Hom functor and the associativity of tensor products of modules for vertex operator algebras (Q1355522)

By using a geometric approach J. Lepowsky and Y.-Z. Huang developed a theory of tensor products for modules for vertex operator algebras; in [\textit{Y.-Z. Huang}, A theory of tensor products for module categories for a vertex operator algebra. IV, J. Pure Appl. Algebra 100, 173-216 (1995; Zbl 0841.17015)] the associativity of tensor products was proved under certain assumptions on rationality of vertex operator algebra and on convergence properties of products of its intertwining operators. In the paper under review the authors give, under the same assumptions, a new proof of the associativity of tensor products.
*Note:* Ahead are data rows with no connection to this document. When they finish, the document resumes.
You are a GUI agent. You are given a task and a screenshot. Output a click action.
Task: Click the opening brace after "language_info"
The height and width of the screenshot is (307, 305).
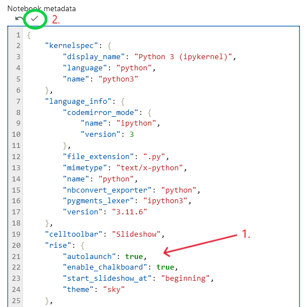123,102
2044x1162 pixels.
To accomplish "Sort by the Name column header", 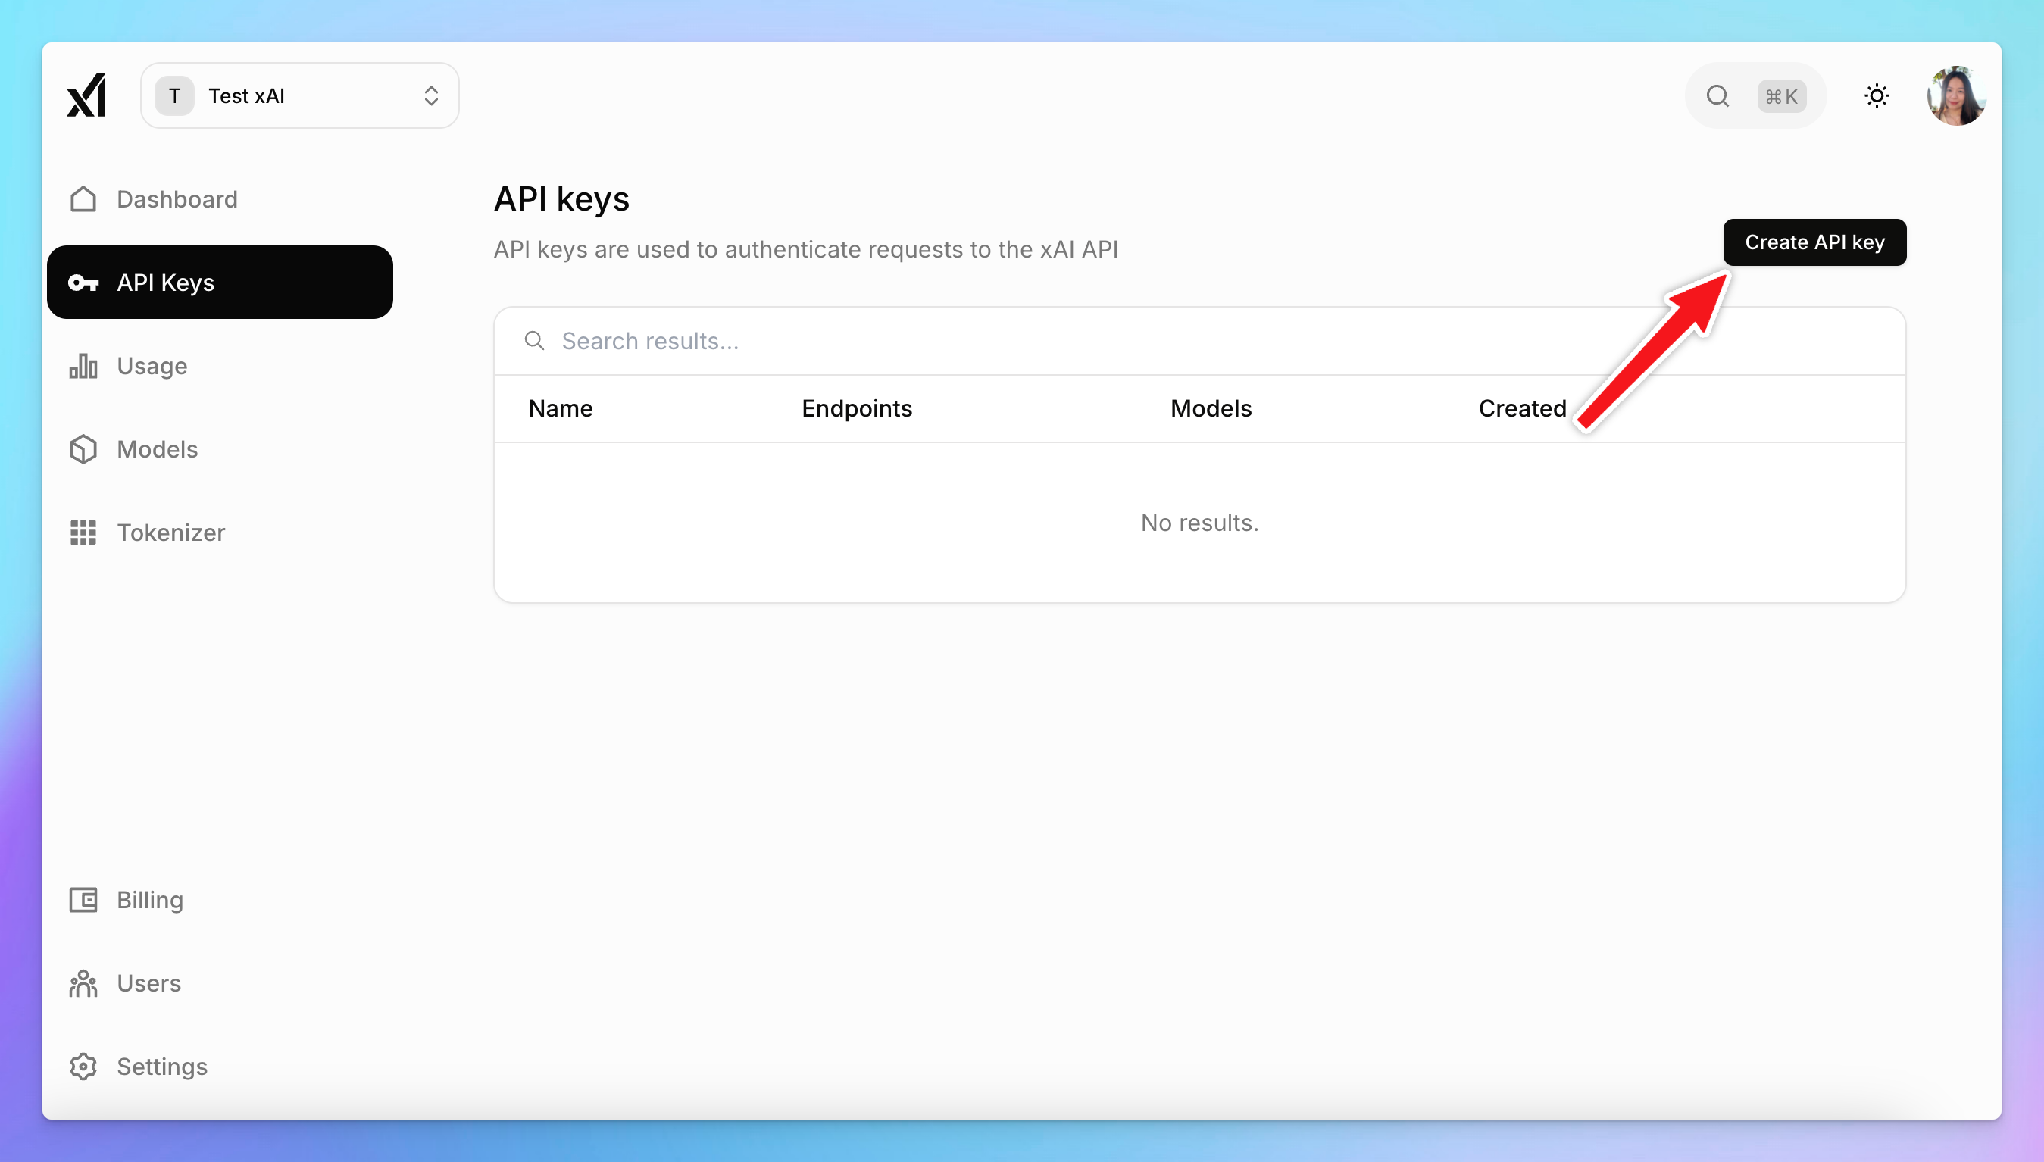I will point(560,409).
Their proof does not depend on the details of the construction of the tensor product: they follow the algebraic approach where the tensor product of two \(V\)-modules \(W_1\) and \(W_2\) is defined to be a \(V\)-module \(W_{12}\) together with an intertwining operator \(F_{12}(\cdot,z)\) of the type \(\binom{W_{12}}{W_1\;W_2}\) such that for any \(V\)-module \(W\) and any intertwining operator \(I(\cdot,z)\) of the type \(\binom{W}{W_1\;W_2}\) there exists a unique \(V\)-homomorphism \(\psi\) from \(W_{12}\) to \(W\) such that \(I(\cdot,z)=\psi\circ F_{12}(\cdot,z)\) [cf. \textit{H. Li}, An analogue of ``Hom''-functor and a generalized nuclear democracy theorem, preprint].